Né l’una né l’altra condizione sono presenti in Italia e questo vacuum è in sé sufficiente a spiegare la totale disaffezione di una parte larghissima dell’elettorato italiano, con estensioni ormai raggiungenti alle politiche il 40% degli aventi diritto al voto. In Italia delle liste bloccate frutto delle elaborazioni di lontane segreterie romane impediscono ogni esercizio delle preferenze disgiunte, distaccando completamente i rappresentanti dalle esigenze dei territori a livello di elezioni politiche. Non solo, ma non essendoci vincolo di mandato, si verificano dei continui cambi di casacca di parlamentari (vogliamo parlare anche se il personaggio non merita alcuna pubblicità il caso di Matteo Renzi?) che ha riguardato in vent’anni circa il 40% dei senatori e dei deputati italiani. Riducendosi con queste premesse sempre di più le elezioni politiche per i cittadini disaffezionati ad una lotteria di capodanno dove si estrae come numero vincente quello che sembra il più dotato o il meno antipatico dei politici, siamo arrivati alfine all’affermazione del primo governo post-fascista del dopoguerra.

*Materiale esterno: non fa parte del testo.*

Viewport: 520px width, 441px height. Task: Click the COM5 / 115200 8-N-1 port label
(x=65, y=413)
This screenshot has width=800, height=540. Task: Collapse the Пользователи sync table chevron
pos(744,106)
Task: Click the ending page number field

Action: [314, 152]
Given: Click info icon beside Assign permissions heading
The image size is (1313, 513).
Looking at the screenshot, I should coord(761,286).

Con il problema di aggiungere un altro fattore disgregante per il paese che si sta esprimendo nella proposta di premierato che semplicemente significa l’anestesia del il ruolo del Parlamento, l’abolizione dei normali contropoteri democratici in nome della grottesca idea dell’uomo ( in questo caso della donna) solo al comando.

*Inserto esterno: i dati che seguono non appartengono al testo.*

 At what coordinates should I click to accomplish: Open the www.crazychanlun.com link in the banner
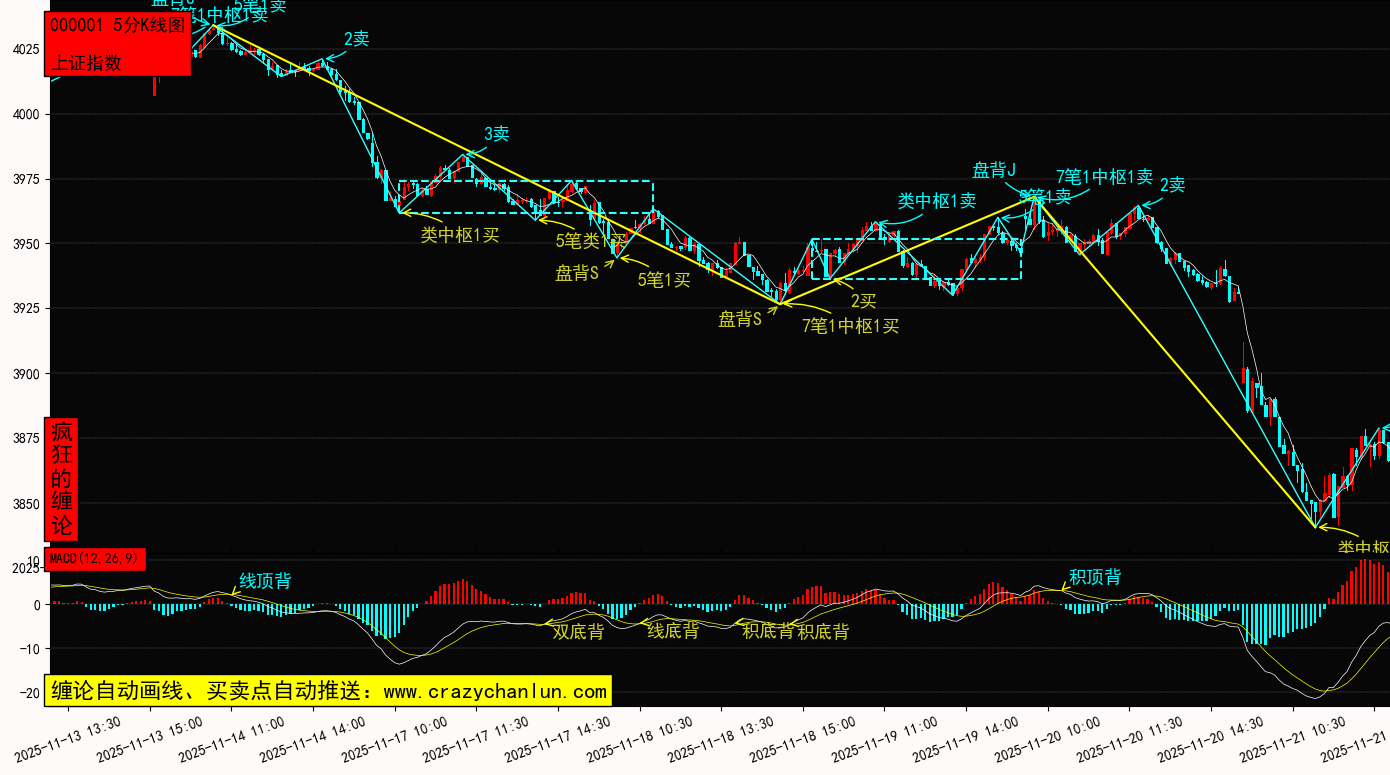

Problema ulteriore per un Paese in cui il passaggio storico del fascismo, dopo aver comportato per decenni assenza di memoria e rimozione storica, sfocia adesso nel tentativo evidente di revisionismo del significato storico del fascismo. Con dei media di regime che offrono ai fruitori una rappresentazione solo propagandistica della realtà interna ed internazionale del paese che ricorda molto da vicino il lavorio costante del Ministero della Cultura Popolare durante il ventennio. E gli italiani, sofferenti, distratti, stressati, interdetti bevono giornalmente la loro pozione di manipolazione ufficiale della storia. A cominciare dalla rivalutazione tutta fabbricata degli eccidi delle Foibe al confine orientale. Un modo per suggerire agli italiani a poche settimane dal Giorno della Memoria (27 gennaio 2024, ndr)che in fondo di notte tutti i gatti sono neri.